Learning the Art of Orienteering

Labor Day weekend found us in the woods. We were camping at a state park which happened to have an orienteering course. Our oldest was enthralled, and the rest of us were along for the adventure. Well, truth be told, one of us dislikes hiking, but she made a gallant effort...actually a Herculean effort when, at one point, we had to troop through thick woods blazing our own trail as we went. It was very much out of her comfort zone, but she courageously met the challenge.

Orienteering is, according to the state park's website, "the art of map and compass reading." Basically, we picked up this flyer at the office.

It is not a trail map. Instead it reveals the area where each marker post is located. Those are the circles you see on the map. Each marker post is numbered or lettered. They look like this:

The upper left corner shows the marker post number and the lower right corner is the letter you write on your brochure to prove you actually saw the marker post.
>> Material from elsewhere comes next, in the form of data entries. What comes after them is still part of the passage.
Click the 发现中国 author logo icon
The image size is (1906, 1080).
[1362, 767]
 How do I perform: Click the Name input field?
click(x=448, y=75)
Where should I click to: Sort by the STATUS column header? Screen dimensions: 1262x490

From post to post you are on your own. With the aid of the map, a compass, and your own ingenuity, you decide how to get from post to post.
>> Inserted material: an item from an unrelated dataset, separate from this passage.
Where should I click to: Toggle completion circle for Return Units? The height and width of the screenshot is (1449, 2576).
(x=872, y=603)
You can walk or run to the next marker.

We chose to walk, or be carried...

It took us about two hours or so to find all the markers - a bit long for little legs.

Some of the marker posts were easy to find. Others were a bit more tricky.

We found each and every one. {Mainly because it was important to our oldest son to finish the course and we wanted to support him.}

In the end, we were all glad we had found each marker post and finished the course...even our not so outdoorsy gal...after all, it counted for a day of school and she "didn't even have to do Latin."